Geographic coordinates use an intersection of two lines of latitude and longitude to determine the
geographical point of a facility site or a release point, for example, such as a latitude of 46.992611
and a longitude of -93.604936. Accurate identification of geographic coordinates is critical for using
emission data in risk assessment and air quality planning. SLTs take different approaches to QA/QC
these data. Examples are shown below:

•	TX locks out facilities off editing geographic coordinates. If facilities want to change coordinates,
they must map the coordinates and make the coordinates more accurate. Therefore, facilities
spend a lot of time correcting geographic coordinates. If facilities use the bulk upload, they will
get an undone message for the coordinates, and El staff will have a chance to look at the
coordinates.

•	NC sets reference points for geographic coordinates for the entrance point (front door) of a
facility. Front door is the main office building that could be a substantial distance from the street
address, for example, a facility with a long entrance drive. NC does not use street addresses to
determine geographic coordinates.
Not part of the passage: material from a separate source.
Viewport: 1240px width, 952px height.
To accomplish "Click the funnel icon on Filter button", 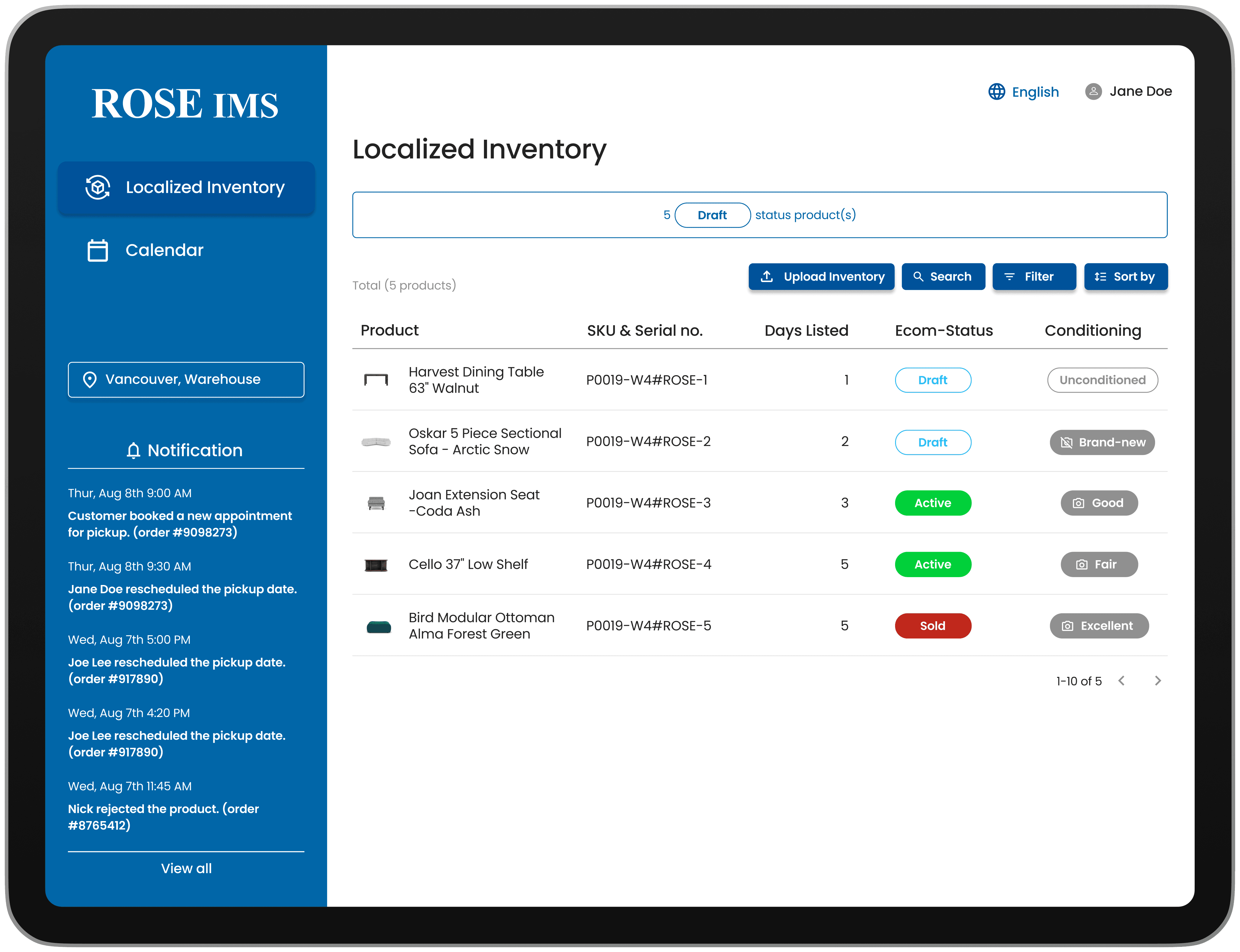I will coord(1010,277).
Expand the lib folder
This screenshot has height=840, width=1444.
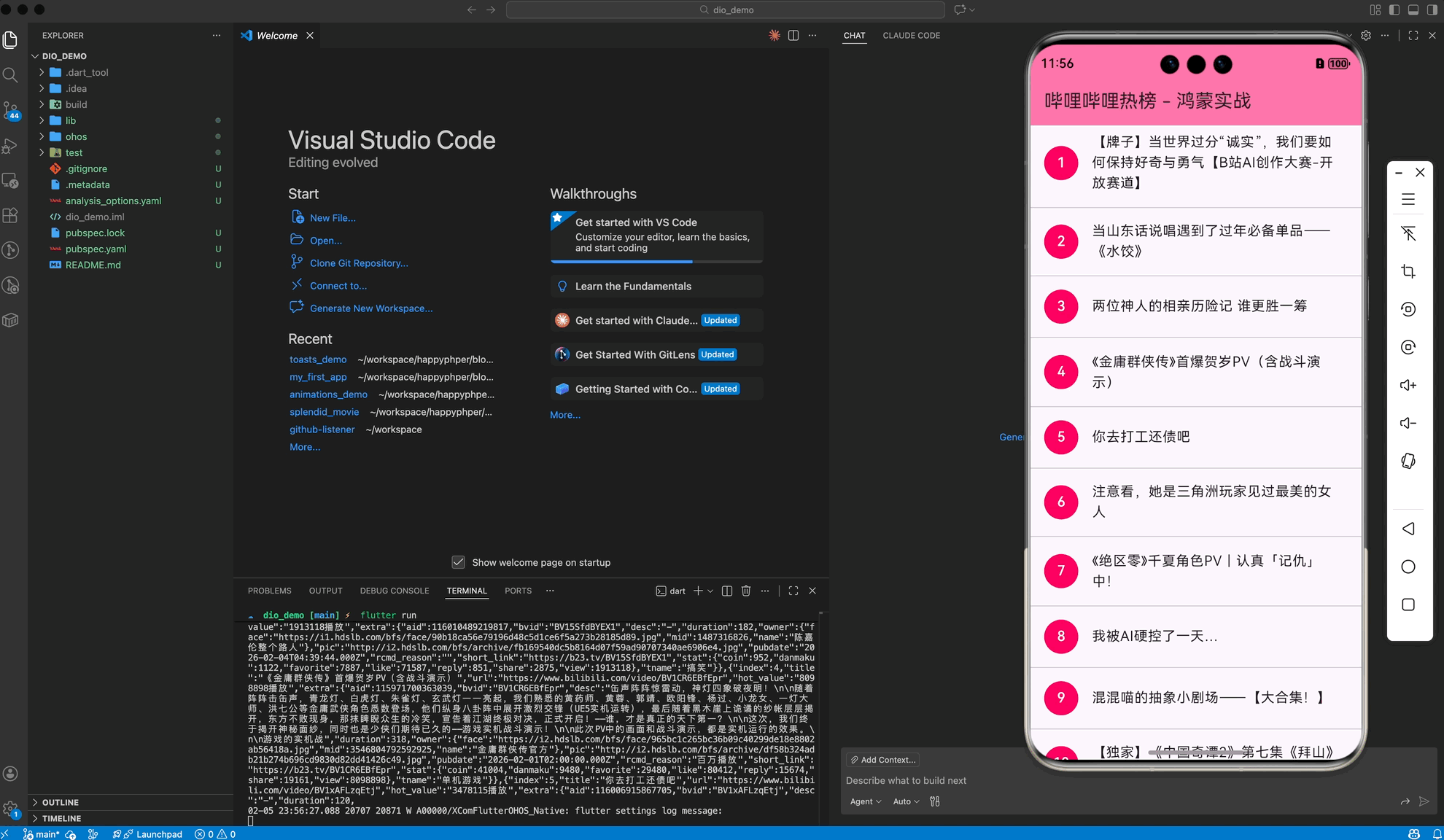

In NC, 3 facilities have the same street address but separate
office buildings.

As described above for other data, customizations would allow more data fields (coordinates for
different location points of the facility) and these could be non-editable by the reporter as needed by
the SLT.

3.	Check the consistency between facility inventory in SLT El system with data in the permitting
system.

For example, if a permit lists controls, then ID El staff check to ensure they are listed along with
emission units, and everything has been submitted to the emission inventory.

In CAERS SLTs may enter data for a new facility, and thus, enter the data as it is shown in the permit.
As described above, facility reporters could be prevented from editing certain data fields, or QA
checks could be issued, per the SLT's preference, so the SLT may verify that any edits by the facility
reporter are correct and align with the permit.

4.	SLT El systems auto fill missing information.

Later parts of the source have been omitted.